2 Epidemiologie der Schädelhirnverletzung


Epidemiologische Daten zu Schädelhirnverletzungen sind spärlich. Wie bei anderen epidemiologischen Daten ist ihre Qualität entscheidend davon abhängig, welche Definitionen verwendet werden. Uneinheitliche Verwendung von Diagnosen führt dazu, dass verschiedene Studien schwer vergleichbar sind. Insbesondere trifft dies zu auf zeitliche Trends während der letzten Jahrzehnte und auf den internationalen Vergleich mit der Rate von Verletzungen in anderen Ländern. Mortalitätsstatistiken sind dabei noch die verlässlichsten Quellen. Statistiken über Behandlungen sind wegen der Mehrfachzählungen nur sehr eingeschränkt verwertbar. Da viele Schädelhirnverletzungen nicht zum Tode führen, ist die Datenlage bzgl. der wahren Inzidenz von Schädelhirnverletzungen schlecht.

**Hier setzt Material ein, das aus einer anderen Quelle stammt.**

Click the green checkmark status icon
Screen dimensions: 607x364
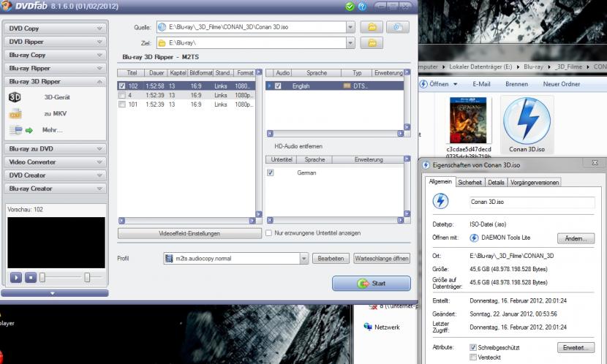pos(350,7)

In Deutschland weist das Jahrbuch des Statistischen Bundesamtes 2004 insgesamt etwa 818.000 Verstorbene aus, davon etwa 33.000, also 4 %, durch Unfälle. Dabei ist Unfall keineswegs gleich Verkehrsunfall: Nur 6.000 der o. g. 33.000 Unfälle sind Verkehrsunfälle. Häufiger noch als tödliche Verkehrsunfälle sind häusliche Unfälle mit Todesfolge. Die Verteilung nach den für die Ursache von Verletzungen relevanten ICD-Ziffern zeigt Tabelle 2.1.

Tab. 2.1: Tödliche Unfälle in Deutschland 2004 (Quelle: Jahrbuch des Statistischen Bundesamtes)

V01–V99

Transportmittelunfälle

6.087

W00–W19

Stürze

7.913

W65–W74

Unfälle durch Ertrinken

401

X00–X84

Exposition Rauch, Feuer

446

X60–X84

Vorsätzliche Selbstbeschädigung

10.733

X85–Y09

Tätlicher Angriff

526

Nicht zuzuordnen

6.619

Eine detailliertere Aufstellung nach Schädelhirnverletzungen ist nur aus der Statistik der vollstationär Behandelten zu ersehen (Tab. 2.2). Bei der Bewertung der Zahlen ist zu bedenken, dass einige Patienten mehrfach genannt werden können, andere, die nur ambulant behandelt wurden, gar nicht.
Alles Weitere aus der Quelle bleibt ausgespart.